Work to be completed:
Your answer should be the line that contains "Instruction: Select the" and each line after it, restated word for word through the final line of the entries.

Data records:
··········
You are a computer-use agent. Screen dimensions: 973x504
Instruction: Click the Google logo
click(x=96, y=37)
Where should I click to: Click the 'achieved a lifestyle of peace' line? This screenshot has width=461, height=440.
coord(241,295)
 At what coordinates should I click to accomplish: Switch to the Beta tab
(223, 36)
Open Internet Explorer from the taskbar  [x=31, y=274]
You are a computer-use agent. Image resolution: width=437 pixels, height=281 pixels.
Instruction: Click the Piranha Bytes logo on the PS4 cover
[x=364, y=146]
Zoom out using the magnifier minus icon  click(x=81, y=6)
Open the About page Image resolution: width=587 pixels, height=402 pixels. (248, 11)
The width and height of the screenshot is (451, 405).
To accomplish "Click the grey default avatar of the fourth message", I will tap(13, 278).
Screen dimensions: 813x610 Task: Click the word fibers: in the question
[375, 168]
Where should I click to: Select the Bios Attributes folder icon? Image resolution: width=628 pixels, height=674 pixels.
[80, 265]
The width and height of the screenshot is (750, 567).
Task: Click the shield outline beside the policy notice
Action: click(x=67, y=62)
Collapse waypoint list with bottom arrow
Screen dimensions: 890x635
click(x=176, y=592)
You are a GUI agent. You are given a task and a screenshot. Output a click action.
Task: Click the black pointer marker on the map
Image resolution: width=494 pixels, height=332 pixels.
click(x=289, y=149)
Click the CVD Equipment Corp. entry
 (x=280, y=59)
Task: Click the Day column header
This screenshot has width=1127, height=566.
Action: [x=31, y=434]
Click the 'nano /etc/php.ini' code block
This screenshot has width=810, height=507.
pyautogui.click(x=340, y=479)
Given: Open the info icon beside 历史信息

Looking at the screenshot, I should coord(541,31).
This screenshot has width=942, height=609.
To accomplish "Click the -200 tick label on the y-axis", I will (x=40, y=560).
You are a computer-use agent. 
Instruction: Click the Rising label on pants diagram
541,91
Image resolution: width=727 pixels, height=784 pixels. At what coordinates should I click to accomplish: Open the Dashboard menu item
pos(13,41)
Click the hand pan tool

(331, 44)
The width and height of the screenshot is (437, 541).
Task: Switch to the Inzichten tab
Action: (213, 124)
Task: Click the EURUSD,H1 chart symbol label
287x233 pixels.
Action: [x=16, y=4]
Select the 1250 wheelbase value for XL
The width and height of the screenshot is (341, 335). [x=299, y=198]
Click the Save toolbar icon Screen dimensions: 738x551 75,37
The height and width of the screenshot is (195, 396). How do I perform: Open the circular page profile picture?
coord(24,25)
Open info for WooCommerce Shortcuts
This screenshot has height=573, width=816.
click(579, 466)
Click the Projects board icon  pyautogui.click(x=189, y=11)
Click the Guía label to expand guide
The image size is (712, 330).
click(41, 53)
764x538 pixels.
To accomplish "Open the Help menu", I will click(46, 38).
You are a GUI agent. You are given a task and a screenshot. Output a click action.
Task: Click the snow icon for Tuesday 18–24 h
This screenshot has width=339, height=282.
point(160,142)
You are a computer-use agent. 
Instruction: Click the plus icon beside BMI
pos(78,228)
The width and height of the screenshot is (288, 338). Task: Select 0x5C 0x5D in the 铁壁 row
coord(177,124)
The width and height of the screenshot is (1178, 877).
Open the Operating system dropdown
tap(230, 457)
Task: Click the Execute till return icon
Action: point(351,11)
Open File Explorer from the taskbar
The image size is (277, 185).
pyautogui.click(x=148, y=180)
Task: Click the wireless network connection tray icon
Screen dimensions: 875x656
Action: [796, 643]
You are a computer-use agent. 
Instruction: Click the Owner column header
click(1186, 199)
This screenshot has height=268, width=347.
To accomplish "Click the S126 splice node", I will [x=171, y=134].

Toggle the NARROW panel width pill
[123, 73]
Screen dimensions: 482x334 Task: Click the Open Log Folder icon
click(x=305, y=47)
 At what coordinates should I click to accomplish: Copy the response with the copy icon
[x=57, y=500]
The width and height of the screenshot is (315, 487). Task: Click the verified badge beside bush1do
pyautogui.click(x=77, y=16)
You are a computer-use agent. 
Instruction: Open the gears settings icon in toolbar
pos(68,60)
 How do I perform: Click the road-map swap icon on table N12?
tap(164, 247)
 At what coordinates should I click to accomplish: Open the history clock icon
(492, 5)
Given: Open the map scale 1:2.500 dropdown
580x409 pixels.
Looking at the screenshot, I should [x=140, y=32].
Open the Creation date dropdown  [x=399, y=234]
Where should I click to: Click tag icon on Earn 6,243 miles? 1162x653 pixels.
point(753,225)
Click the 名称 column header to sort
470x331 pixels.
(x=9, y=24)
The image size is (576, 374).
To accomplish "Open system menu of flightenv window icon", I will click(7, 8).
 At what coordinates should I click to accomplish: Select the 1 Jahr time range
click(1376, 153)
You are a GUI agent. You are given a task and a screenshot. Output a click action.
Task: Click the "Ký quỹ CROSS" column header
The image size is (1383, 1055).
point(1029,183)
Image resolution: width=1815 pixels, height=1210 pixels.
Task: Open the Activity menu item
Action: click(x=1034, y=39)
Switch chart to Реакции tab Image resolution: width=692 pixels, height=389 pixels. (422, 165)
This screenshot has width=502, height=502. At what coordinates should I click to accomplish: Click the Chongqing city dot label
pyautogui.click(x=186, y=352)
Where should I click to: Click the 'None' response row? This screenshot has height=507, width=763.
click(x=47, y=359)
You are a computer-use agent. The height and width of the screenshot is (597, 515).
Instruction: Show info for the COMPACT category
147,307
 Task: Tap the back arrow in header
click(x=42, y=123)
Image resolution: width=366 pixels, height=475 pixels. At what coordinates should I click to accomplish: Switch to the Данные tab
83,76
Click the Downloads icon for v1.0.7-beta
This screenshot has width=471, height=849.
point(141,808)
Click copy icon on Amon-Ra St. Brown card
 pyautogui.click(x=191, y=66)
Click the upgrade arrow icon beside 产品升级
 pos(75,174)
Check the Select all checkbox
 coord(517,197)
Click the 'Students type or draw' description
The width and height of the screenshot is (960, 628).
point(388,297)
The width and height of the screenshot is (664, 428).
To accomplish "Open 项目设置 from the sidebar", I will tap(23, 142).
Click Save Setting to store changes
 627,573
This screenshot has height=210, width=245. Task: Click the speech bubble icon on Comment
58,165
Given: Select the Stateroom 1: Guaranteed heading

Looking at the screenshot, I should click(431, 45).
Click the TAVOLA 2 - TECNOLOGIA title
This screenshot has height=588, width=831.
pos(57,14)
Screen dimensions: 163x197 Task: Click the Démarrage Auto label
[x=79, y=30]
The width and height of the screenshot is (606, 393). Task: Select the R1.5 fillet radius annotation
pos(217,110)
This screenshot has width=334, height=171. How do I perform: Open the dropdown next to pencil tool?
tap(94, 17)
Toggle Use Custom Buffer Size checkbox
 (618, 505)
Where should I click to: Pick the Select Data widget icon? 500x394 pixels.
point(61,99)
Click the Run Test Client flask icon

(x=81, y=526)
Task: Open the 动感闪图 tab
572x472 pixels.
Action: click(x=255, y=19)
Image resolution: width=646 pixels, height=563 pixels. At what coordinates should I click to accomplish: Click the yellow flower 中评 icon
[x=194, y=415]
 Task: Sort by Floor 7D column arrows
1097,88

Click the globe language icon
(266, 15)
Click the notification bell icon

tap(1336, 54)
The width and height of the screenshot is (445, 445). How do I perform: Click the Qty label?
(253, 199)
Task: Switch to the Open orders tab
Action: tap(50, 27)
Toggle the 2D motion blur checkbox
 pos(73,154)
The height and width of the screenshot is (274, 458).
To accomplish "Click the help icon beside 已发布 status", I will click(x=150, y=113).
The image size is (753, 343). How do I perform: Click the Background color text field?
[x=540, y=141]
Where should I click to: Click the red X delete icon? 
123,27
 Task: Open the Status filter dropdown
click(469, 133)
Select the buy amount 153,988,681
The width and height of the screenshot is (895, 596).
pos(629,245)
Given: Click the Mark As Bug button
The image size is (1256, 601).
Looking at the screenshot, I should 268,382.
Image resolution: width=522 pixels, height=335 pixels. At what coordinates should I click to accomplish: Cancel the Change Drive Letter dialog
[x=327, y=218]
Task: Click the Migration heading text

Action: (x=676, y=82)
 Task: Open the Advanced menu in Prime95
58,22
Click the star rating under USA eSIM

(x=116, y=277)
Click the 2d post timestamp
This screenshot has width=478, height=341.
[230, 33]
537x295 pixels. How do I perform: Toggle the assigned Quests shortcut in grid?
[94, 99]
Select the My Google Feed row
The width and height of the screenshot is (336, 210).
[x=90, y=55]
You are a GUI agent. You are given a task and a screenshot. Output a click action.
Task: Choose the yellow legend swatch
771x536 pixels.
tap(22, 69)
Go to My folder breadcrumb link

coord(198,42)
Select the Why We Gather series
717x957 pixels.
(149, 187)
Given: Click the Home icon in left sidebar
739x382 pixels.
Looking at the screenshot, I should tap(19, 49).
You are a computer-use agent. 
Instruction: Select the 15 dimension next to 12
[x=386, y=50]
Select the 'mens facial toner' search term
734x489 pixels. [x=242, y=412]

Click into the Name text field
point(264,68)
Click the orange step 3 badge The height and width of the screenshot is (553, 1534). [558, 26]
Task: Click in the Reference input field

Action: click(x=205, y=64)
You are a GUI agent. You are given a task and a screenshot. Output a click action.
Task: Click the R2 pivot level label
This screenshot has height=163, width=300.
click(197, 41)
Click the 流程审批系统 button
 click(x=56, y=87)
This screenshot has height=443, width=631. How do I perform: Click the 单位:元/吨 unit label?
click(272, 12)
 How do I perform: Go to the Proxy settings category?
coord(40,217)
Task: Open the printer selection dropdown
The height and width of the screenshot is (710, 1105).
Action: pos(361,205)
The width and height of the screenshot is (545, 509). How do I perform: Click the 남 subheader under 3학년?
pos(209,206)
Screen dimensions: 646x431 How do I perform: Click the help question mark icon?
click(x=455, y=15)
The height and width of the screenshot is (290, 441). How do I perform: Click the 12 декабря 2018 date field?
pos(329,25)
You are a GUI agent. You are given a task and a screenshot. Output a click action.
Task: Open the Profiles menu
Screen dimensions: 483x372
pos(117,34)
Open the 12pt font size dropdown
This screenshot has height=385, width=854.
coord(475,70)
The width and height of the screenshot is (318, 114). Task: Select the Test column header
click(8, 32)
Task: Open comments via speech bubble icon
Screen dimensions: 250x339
··········
Written response:
Instruction: Select the 15 dimension next to 12
[x=386, y=50]
Select the 'mens facial toner' search term
734x489 pixels. [x=242, y=412]

Click into the Name text field
point(264,68)
Click the orange step 3 badge The height and width of the screenshot is (553, 1534). [558, 26]
Task: Click in the Reference input field

Action: click(x=205, y=64)
You are a GUI agent. You are given a task and a screenshot. Output a click action.
Task: Click the R2 pivot level label
This screenshot has height=163, width=300.
click(197, 41)
Click the 流程审批系统 button
 click(x=56, y=87)
This screenshot has height=443, width=631. How do I perform: Click the 单位:元/吨 unit label?
click(272, 12)
 How do I perform: Go to the Proxy settings category?
coord(40,217)
Task: Open the printer selection dropdown
The height and width of the screenshot is (710, 1105).
Action: pos(361,205)
The width and height of the screenshot is (545, 509). How do I perform: Click the 남 subheader under 3학년?
pos(209,206)
Screen dimensions: 646x431 How do I perform: Click the help question mark icon?
click(x=455, y=15)
The height and width of the screenshot is (290, 441). How do I perform: Click the 12 декабря 2018 date field?
pos(329,25)
You are a GUI agent. You are given a task and a screenshot. Output a click action.
Task: Open the Profiles menu
Screen dimensions: 483x372
pos(117,34)
Open the 12pt font size dropdown
This screenshot has height=385, width=854.
coord(475,70)
The width and height of the screenshot is (318, 114). Task: Select the Test column header
click(8, 32)
Task: Open comments via speech bubble icon
Screen dimensions: 250x339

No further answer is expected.